Say it. Don't talk around it.
Use words that are clear and concrete instead of vague and indirect. Instead of, "significant fiscal impact is a probable outcome," say, "it will likely cost an extra $20 million." 

Weed out needless qualifiers or modifiers.
Drop qualifiers that are obvious from the context. When writing to directors, say employees instead of state agency employees. (Or, just say people.) Say agencies instead of state government agencies. (Or, just say you.)

A, an, and the.
You will not help readers by throwing out all the articles. Use them just as you do when talking.

Use common contractions.
Don’t be afraid to use can’t. You won’t be graded.

Avoid stuffy suffixes.
Look out for -ance, -ive, -ity, -ality, -ation, -ize, -ization, and -ational. They usually crop up in passive or stuffy sentences. Make the sentence more active, direct and concrete. "Say what you mean," instead of, "Express your intention." "Avoid," instead of, "practice the avoidance of." 

A readability budget.
Think of short words and sentences as putting money in your reader’s bank. Long words spend some of it. Long, complicated sentences spend more of it. Long complicated paragraphs throw the reader’s money away. Budget wisely. You may be forced to invest in words like Legislature, agency or contractor. So, don’t squander savings on however, otherwise, necessarily, indicate, and specific.
The problem is habit. We pick our words and phrases by habit. The task is to replace big-word habits with small-word habits. The way to do it is to make a personal list of your own big words and useless phrases. Talk to others or use a thesaurus to find the right small words to replace them. A little practice and those new, short words will be your new habits. The next section contains examples.

Habit changers

Here is a sample list of habit changers. Make your own.

Notes for skeptics

You may think it is demeaning to have to write down to a low grade level. Not so. No one is too educated to write plainly. Stephen Hawking has made millions of dollars putting his amazing knowledge of physics into simple words. If we truly understand a complex matter, we can learn to explain it to people who do not know it as well as we do. In fact, people have done that for us all of our lives.

Plain writing helps readers. It also helps writers. Putting things into simple terms helps uncover ideas and issues we would have missed. It brings out our clearest thinking. And, it's the law. "Every state agency shall prepare its public writings in language that is as clear and simple as possible." (ORS 183.025 (1)). Several agencies have specific grade level requirements imposed on them by law.

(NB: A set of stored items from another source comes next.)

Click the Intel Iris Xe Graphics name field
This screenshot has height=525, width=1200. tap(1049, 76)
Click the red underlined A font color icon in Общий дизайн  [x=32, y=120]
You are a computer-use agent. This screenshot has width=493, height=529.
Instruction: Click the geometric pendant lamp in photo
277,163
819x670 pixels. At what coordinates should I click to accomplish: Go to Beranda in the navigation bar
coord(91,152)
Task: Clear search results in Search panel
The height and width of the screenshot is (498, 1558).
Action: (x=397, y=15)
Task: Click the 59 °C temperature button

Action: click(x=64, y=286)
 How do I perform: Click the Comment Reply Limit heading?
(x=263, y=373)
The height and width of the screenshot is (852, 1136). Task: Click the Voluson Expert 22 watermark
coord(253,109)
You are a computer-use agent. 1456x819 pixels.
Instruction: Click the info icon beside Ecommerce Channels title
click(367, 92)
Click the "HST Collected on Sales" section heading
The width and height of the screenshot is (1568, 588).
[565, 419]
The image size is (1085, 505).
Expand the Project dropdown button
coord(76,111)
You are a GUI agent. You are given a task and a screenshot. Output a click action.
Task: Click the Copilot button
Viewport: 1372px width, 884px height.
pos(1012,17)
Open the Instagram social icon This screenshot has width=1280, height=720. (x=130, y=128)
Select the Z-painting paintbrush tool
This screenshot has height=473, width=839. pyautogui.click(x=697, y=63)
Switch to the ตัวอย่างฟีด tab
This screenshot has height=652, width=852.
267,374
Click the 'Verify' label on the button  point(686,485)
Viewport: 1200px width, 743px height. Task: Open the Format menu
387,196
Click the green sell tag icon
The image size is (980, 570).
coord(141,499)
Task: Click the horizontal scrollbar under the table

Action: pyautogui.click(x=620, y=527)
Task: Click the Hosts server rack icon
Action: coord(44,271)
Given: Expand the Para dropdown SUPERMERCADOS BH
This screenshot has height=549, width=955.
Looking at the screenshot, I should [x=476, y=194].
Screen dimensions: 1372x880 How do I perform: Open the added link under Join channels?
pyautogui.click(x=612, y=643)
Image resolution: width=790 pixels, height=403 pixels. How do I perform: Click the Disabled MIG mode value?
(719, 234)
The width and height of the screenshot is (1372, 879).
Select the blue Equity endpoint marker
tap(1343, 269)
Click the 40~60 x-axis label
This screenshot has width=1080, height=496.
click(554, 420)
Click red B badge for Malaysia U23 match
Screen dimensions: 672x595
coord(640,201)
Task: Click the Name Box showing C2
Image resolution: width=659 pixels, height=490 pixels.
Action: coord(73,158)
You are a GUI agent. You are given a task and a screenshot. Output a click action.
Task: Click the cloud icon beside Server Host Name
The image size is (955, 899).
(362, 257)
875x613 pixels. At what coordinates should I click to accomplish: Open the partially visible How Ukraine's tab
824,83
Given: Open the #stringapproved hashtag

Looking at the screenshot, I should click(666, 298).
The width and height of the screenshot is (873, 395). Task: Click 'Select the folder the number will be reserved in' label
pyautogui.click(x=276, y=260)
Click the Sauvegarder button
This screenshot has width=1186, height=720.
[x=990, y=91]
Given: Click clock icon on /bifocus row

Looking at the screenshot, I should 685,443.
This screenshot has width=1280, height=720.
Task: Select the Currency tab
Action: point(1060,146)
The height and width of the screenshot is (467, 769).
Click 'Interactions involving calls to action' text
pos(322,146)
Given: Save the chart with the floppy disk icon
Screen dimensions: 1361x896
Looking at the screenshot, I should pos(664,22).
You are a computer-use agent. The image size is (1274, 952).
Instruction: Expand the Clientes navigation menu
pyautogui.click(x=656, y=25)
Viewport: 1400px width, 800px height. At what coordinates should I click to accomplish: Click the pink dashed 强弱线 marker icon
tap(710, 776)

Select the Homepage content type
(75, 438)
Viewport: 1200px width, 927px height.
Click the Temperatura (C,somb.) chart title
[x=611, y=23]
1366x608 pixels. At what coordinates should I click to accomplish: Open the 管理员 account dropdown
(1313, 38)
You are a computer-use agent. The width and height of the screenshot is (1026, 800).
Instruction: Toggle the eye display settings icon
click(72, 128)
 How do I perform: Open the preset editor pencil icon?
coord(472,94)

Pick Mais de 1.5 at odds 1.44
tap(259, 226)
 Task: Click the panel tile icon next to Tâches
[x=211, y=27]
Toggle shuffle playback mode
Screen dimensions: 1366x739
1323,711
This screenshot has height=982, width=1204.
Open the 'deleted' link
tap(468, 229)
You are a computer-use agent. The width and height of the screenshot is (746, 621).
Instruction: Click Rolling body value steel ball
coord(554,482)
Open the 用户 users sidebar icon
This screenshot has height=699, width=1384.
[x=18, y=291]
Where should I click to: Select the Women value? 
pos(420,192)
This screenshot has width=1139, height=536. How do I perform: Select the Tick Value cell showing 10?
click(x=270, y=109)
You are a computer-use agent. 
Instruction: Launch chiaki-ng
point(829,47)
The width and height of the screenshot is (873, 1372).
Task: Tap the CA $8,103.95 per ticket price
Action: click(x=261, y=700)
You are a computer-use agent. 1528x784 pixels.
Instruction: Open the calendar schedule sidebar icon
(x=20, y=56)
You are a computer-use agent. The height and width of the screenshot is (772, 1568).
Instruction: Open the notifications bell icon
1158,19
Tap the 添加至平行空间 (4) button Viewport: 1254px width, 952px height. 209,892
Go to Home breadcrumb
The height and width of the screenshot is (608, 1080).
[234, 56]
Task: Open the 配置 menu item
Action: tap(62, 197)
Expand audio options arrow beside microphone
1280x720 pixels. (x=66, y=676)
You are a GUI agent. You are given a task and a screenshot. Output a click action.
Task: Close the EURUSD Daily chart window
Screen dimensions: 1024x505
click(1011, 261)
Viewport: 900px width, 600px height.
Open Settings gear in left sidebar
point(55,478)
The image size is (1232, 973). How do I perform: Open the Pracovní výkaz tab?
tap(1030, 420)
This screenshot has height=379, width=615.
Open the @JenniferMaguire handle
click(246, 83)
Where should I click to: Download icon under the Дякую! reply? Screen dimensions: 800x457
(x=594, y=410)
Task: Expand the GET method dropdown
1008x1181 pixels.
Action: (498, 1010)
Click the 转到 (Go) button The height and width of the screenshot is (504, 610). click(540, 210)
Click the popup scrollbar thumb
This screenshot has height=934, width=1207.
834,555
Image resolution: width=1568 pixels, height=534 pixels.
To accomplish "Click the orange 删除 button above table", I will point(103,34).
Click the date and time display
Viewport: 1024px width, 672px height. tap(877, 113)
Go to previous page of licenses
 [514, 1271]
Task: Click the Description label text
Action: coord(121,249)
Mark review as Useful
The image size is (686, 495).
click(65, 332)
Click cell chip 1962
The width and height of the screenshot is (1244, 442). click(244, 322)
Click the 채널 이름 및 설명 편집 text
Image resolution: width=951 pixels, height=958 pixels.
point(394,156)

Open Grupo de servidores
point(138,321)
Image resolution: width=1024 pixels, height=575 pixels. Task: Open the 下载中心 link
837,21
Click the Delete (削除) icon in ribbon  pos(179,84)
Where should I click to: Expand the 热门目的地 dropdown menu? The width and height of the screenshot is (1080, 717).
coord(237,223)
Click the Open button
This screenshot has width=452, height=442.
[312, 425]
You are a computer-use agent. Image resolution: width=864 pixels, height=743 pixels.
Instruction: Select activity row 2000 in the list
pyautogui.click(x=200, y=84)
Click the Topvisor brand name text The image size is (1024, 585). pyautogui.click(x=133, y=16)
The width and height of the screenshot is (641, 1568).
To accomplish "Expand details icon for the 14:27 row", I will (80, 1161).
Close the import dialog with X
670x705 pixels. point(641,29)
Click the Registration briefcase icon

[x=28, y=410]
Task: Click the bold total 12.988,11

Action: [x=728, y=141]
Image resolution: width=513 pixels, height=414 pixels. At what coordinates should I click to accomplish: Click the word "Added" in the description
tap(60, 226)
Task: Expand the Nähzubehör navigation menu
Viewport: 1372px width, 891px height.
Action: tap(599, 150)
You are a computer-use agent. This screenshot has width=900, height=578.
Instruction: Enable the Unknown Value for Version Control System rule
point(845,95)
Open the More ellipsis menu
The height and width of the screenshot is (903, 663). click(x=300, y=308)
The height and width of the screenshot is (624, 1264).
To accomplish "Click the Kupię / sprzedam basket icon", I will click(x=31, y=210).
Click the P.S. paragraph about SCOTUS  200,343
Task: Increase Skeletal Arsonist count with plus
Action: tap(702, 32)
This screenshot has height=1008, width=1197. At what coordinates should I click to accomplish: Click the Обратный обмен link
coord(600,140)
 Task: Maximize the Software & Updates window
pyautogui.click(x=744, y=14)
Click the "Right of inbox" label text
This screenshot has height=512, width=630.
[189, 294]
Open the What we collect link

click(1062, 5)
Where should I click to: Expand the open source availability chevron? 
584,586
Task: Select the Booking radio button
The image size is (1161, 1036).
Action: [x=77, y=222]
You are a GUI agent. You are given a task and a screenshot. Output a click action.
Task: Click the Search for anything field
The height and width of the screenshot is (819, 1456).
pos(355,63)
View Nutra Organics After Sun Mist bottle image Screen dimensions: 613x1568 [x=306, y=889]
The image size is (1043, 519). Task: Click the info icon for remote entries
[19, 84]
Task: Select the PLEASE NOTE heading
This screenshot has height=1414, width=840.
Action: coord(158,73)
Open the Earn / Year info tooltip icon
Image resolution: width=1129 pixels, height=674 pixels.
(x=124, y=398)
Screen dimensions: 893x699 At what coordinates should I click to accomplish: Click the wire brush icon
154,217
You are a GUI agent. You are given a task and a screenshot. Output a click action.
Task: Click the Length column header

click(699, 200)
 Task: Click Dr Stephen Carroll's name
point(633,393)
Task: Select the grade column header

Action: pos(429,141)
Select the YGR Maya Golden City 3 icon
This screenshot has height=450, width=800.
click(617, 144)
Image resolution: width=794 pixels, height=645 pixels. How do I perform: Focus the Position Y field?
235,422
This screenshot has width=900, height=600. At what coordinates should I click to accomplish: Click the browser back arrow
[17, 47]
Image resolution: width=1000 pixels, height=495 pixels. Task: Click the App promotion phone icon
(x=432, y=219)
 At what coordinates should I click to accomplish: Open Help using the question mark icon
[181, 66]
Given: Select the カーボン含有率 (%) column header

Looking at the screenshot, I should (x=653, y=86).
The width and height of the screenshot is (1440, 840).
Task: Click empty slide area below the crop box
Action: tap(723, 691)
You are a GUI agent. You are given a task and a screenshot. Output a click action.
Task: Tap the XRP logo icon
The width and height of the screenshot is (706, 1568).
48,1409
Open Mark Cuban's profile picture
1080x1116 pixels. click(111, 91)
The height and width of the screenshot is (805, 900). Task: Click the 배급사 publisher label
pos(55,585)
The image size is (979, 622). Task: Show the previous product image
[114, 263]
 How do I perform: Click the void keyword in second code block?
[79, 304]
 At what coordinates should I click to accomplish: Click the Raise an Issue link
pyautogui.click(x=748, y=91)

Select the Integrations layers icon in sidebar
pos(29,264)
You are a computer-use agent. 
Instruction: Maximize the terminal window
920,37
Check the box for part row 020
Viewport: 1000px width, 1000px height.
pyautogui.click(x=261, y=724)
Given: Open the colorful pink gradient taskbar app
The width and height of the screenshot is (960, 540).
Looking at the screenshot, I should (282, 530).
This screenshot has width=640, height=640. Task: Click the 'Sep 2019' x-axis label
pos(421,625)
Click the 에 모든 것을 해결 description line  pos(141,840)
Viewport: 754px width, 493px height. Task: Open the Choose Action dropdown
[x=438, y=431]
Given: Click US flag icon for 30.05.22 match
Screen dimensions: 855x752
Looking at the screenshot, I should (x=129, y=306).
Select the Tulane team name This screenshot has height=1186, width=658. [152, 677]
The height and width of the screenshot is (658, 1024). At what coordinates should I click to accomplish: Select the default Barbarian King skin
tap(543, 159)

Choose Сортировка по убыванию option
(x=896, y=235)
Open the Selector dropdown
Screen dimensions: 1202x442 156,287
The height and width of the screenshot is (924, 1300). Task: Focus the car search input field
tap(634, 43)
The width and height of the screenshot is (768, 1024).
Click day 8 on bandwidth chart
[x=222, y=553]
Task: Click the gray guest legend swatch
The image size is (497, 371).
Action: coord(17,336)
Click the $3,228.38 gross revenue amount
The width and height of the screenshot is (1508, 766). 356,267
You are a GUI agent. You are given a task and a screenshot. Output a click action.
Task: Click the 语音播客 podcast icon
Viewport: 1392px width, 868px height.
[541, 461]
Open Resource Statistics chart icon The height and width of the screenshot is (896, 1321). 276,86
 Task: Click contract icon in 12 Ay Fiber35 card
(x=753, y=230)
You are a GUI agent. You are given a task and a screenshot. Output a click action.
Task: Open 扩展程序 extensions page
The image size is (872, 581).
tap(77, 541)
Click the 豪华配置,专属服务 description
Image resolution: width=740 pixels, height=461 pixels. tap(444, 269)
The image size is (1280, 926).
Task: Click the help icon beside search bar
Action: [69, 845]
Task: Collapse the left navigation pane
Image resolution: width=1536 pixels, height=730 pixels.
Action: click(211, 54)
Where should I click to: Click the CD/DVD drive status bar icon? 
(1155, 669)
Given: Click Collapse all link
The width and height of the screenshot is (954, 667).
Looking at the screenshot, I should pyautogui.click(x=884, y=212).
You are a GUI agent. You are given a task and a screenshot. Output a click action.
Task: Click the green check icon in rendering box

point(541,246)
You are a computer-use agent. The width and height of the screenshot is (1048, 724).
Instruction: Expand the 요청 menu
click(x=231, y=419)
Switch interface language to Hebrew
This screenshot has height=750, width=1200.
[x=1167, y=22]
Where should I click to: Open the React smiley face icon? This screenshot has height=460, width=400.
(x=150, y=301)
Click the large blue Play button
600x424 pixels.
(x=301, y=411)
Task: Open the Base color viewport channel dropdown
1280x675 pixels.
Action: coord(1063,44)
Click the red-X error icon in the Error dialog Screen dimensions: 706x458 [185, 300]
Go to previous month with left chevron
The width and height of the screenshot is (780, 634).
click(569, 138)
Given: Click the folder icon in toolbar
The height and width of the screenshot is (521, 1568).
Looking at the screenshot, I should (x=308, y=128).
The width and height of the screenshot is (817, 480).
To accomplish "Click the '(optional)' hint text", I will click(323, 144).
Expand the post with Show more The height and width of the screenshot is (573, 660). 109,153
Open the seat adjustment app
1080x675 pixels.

Writing to a 10th grade level does not mean a highly educated person will find us boring. A lot of great literature is elementary grade level. The 23rd Psalm is an extreme example. It is below the third grade level. Its reading ease score is above 96 and it has no passive sentences.

Here are some others, found randomly through a Web search for "great writing":

  • Lincoln's Gettysburg Address: Fifth grade level, reading ease of 77, and 20 percent passive sentences.
  • "The Mysterious Affair at Styles" by Agatha Christie: Fourth grade level, reading ease of 78, and two percent passive sentences.
  • "On Liberty" by John Stuart Mill: Seventh grade level, reading ease of 62, and 14 percent passive sentences.

The readability for this guide is fifth grade level, reading ease of 75, and three percent passive sentences.

One last point. Even if we can write so only a college graduate can grasp our meaning, why on earth would our readers want us to?


Many useful books exist on making life easy for readers. Most books on business writing will cover the principles described in this paper. They will provide more detail and, of course, disagree on some points.